== DATASET ==

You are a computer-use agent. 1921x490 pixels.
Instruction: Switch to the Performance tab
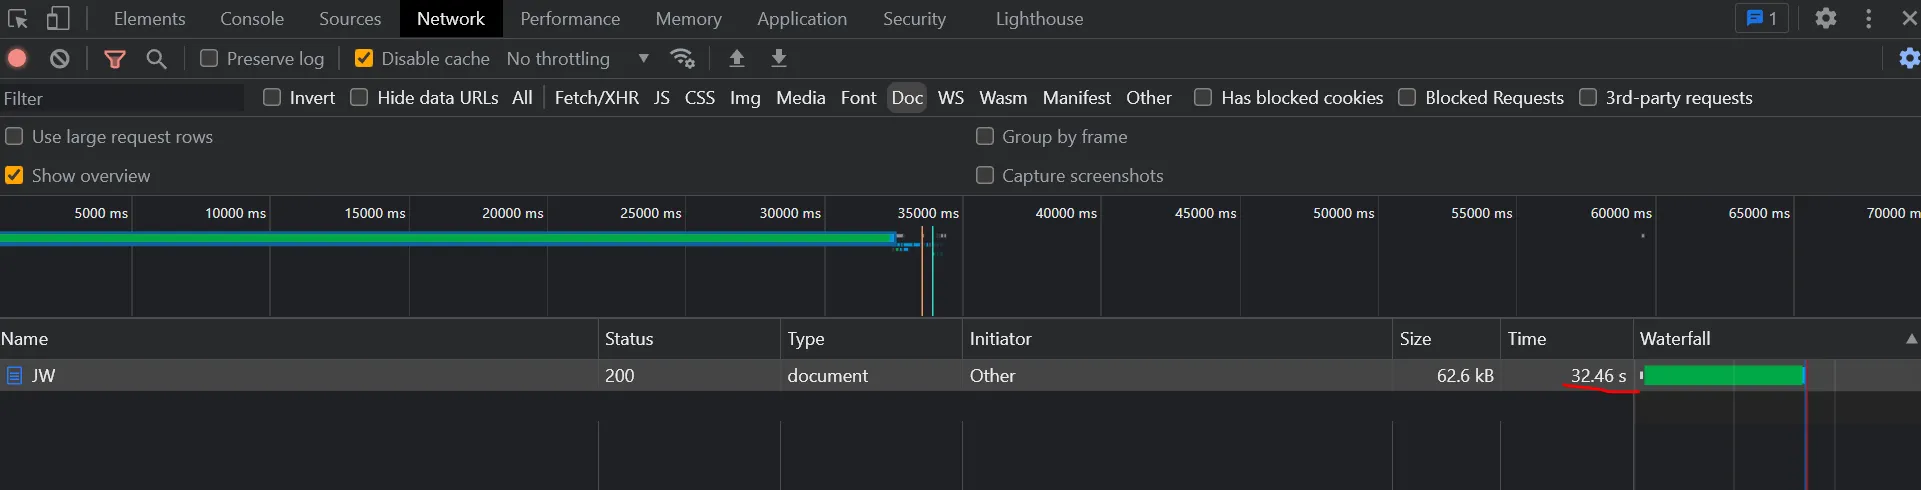pos(570,19)
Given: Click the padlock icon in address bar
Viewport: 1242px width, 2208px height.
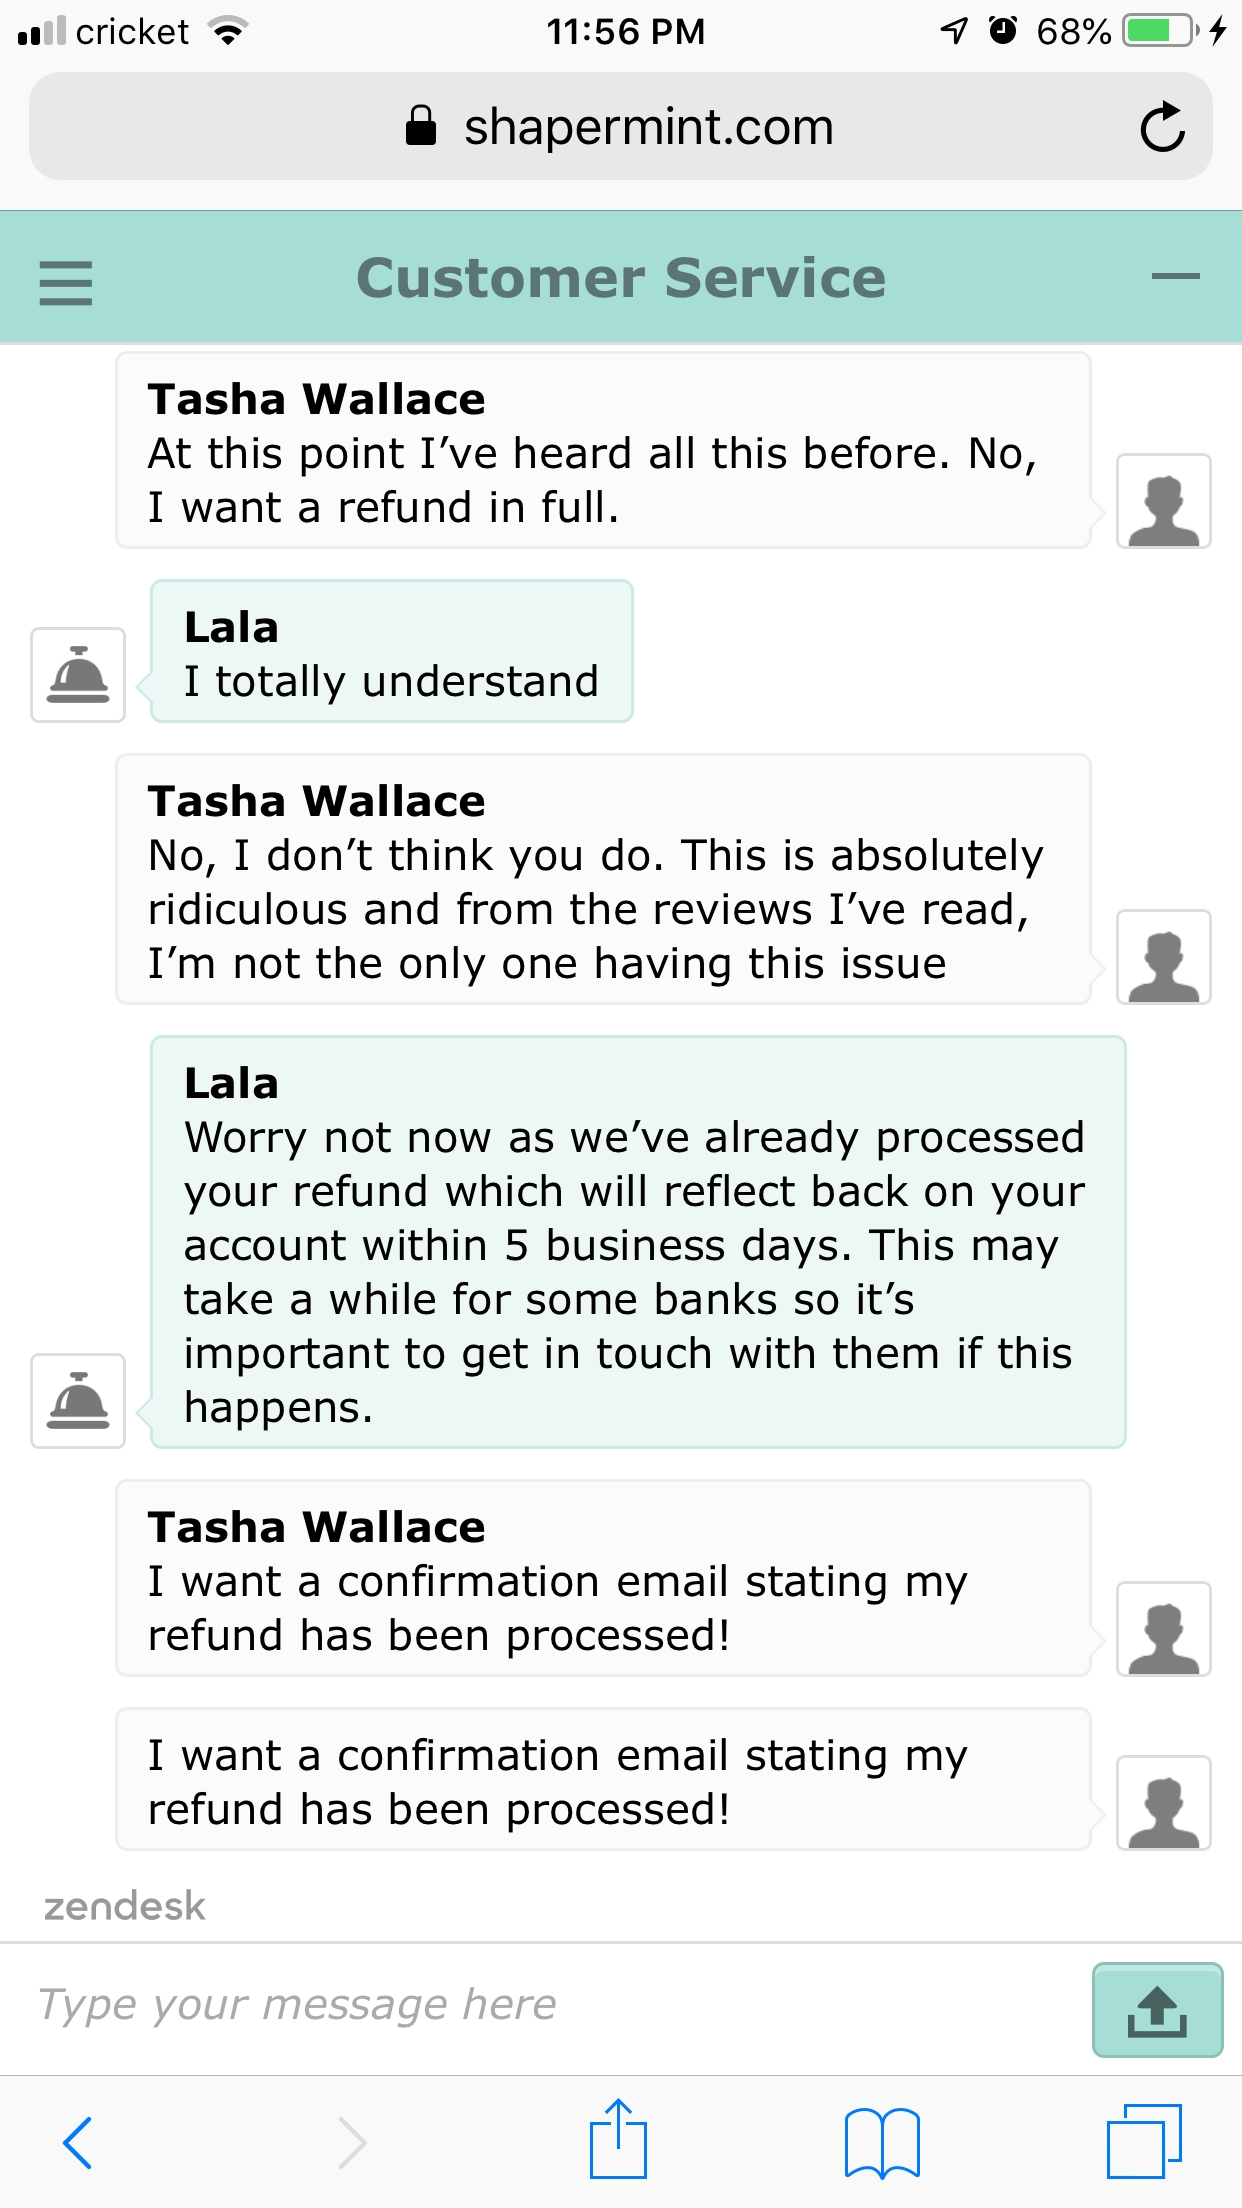Looking at the screenshot, I should 421,126.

===

◆ DESCRIPTION OF THE TASK
Could you return all of the entries above exactly, without any images?

◆ ANSWER FOR THE TASK
You are a computer-use agent. 1921x490 pixels.
Instruction: Switch to the Performance tab
pos(570,19)
Given: Click the padlock icon in address bar
Viewport: 1242px width, 2208px height.
Looking at the screenshot, I should 421,126.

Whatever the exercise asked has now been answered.